Considering how arbitrary software patents often are, I would think it equally as likely that they hold patents covering aspects of Angular or Vue as React. I would also think it's equally as likely that Google holds patents covering aspects of React or GraphQL.

As far as I know, unlike GraphQL, nobody has found any patents filed by Facebook that would actually cover any part of React, so right now the patent grant seems to be more of a statement of intent. But expecting you can dodge patent lawsuits by using different technology is absurd. The only way to avoid software patent lawsuits is not to own, deploy or produce software.
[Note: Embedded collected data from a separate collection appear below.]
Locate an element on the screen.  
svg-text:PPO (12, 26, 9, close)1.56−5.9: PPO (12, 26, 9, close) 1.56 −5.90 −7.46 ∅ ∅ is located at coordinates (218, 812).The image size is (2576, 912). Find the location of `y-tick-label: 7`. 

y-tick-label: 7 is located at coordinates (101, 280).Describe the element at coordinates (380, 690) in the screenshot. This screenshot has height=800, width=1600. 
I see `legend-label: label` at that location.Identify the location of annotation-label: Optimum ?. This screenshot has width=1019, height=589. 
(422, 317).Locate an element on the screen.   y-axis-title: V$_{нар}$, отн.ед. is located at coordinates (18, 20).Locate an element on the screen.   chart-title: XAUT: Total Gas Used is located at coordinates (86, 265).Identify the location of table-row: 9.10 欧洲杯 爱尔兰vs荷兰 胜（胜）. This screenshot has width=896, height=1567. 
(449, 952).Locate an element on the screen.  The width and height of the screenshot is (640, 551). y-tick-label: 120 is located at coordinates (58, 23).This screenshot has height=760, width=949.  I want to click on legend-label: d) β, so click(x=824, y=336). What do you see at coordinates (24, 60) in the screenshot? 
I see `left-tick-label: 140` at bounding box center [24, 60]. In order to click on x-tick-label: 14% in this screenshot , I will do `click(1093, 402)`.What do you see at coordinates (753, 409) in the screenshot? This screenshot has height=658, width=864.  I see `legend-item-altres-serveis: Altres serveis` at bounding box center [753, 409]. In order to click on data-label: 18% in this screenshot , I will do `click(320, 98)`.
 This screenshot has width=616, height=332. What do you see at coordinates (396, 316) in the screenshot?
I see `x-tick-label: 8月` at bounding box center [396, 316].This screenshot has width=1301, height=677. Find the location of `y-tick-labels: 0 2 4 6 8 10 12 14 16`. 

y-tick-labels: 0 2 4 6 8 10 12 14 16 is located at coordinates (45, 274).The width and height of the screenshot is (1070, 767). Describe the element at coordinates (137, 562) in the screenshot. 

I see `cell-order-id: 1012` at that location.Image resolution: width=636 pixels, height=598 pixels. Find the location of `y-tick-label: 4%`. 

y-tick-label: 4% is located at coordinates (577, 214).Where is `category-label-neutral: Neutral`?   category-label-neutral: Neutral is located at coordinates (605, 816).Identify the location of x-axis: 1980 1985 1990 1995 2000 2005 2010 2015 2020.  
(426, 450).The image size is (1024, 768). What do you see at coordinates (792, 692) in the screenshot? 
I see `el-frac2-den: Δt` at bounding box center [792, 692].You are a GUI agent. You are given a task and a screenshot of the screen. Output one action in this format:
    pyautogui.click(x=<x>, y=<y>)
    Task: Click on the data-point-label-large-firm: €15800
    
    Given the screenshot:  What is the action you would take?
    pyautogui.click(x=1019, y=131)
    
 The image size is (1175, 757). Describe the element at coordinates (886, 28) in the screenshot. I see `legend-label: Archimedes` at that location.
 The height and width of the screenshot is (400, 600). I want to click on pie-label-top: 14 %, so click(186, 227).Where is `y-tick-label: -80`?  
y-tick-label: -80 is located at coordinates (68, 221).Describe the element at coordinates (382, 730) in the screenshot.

The only winning move is not to play.




> nobody has found any patents filed by Facebook that would actually cover any part of React,

Somebody on /r/ posted this[0].

[0]: https://www.google.com/patents/US20170221242


And I responded with this (curious for informed feedback):

I just read it. I can't believe this patent was granted. If I'm reading it correctly, it's a patent for an old trick used by every OS and video game ever made. Basically, don't redraw things that aren't in view, and only redraw the bits of things that are in view.

Anyway, I can't see how this is applicable to React, as it really isn't how the v-dom works at all. The v-dom isn't about failing to draw clipped items. The v-dom is about diffing two trees and only updating changed items.

Am I totally off base here?


Welcome to a larger world. The bulk of patents in the US seem ridiculous.


Nope. Software patents are basically bullshit and I'm glad I don't live in a country where they pose a direct threat to companies.


Thank you, you made me comprehend why all software patents are nonsense.


> nobody has found any patents filed by Facebook that would actually cover any part of React

Let's suppose that the set of Facebook's patents were known. The size of that set is large enough that if someone wanted to validate the claim that Facebook has no patents on React, it would be a massive undertaking—perhaps several man years, even. Not that this really makes a difference.

Facebook has thousands of patents with their name on them. They have thousands more where Facebook's name would not appear, because they control the patents through acquisitions and cross-licensing deals, which means the size of the set of Facebook's patents on any given technology is unknowable. We're basically running into the equivalent of the halting problem as applied to the world of IP—which has always been the crux case against software patents—it doesn't matter how diligent you are, because there's always the risk of being submarined.

So I don't know where this idea comes from that Facebook has no patents covering React. I keep seeing it repeated, and yet it seems to have been derived from nothing more than the same comments I saw early in the conversation about React probably not being covered—in which case, those comments are a terrible thing to base your understanding on, because I know those were just generic, off-the-cuff, probably underinformed speculation no different from 90% of the comments in any other thread about licensing.